On a sweltering summer afternoon, the writer and techno musician DeForrest Brown, Jr., welcomed a visitor into his cozy East Village apartment. After the usual, awkward covid-19 theatre—disclosing negative test results, adjusting masks—he climbed a vertiginous iron spiral staircase to a sun-drenched loft, stuffed with enough books to comprise “a library for the End Times,” he said.
“Anyhoo,” he continued, as we sat on some cushions in front of an overworked fan, “I was upstate visiting my mom’s brother, who has a nice house and a kid. He says, ‘I’m going to go out to the car and show you something.’ He comes back with this laminated letter that was my great-grandfather’s signing for his freedom. He said, ‘I keep it there for spiritual protection.’ I was, like, ‘Our great-grandfather was enslaved?’ And he said, ‘Oh, shit—they didn’t tell you.’ ”

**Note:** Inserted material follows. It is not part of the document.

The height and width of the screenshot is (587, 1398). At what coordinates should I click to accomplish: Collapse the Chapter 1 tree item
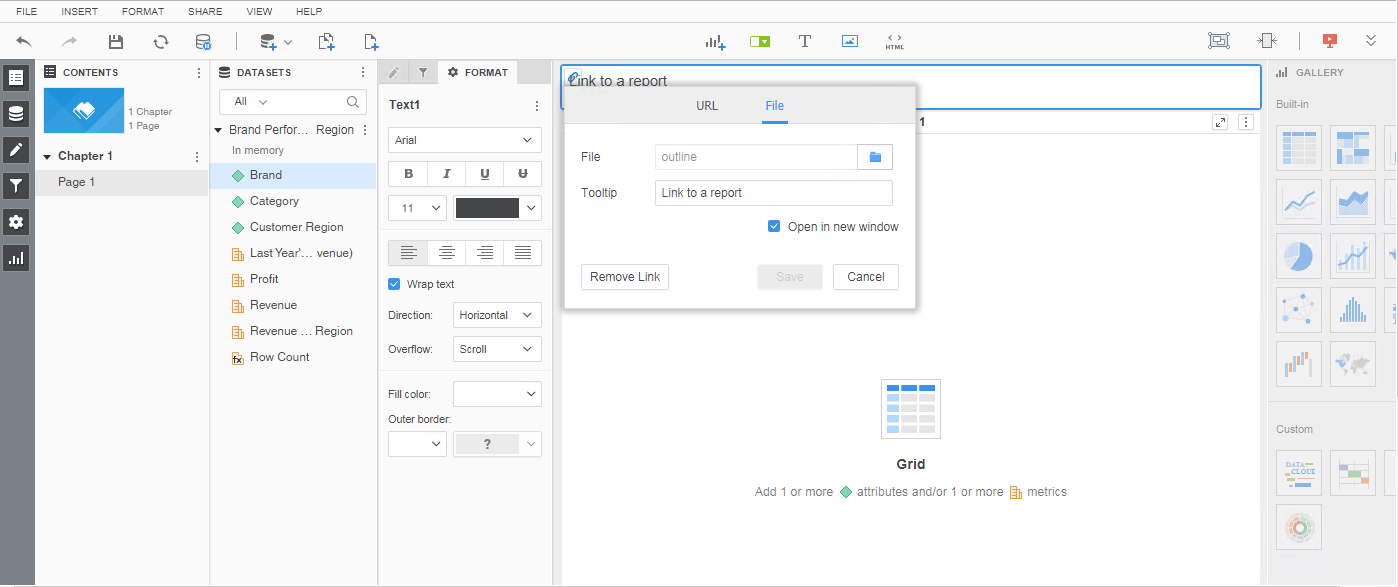pos(46,155)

This revelation came two years ago, when Brown, who is now thirty, was navigating what he called the “compromising life situations of being Black in America under capitalism.” Frustrated with his poorly paid freelance-writing career, Brown returned from upstate New York and launched a new project, Speaker Music, which on Juneteenth released its second album, “Black Nationalist Sonic Weaponry,” a ferociously beautiful collection of fragmented, bruising techno and spoken word. Later this year, Brown will publish his first book, “Assembling a Black Counter-Culture,” which explores the links between Black experience in industrialized labor systems and Black innovation in electronic music.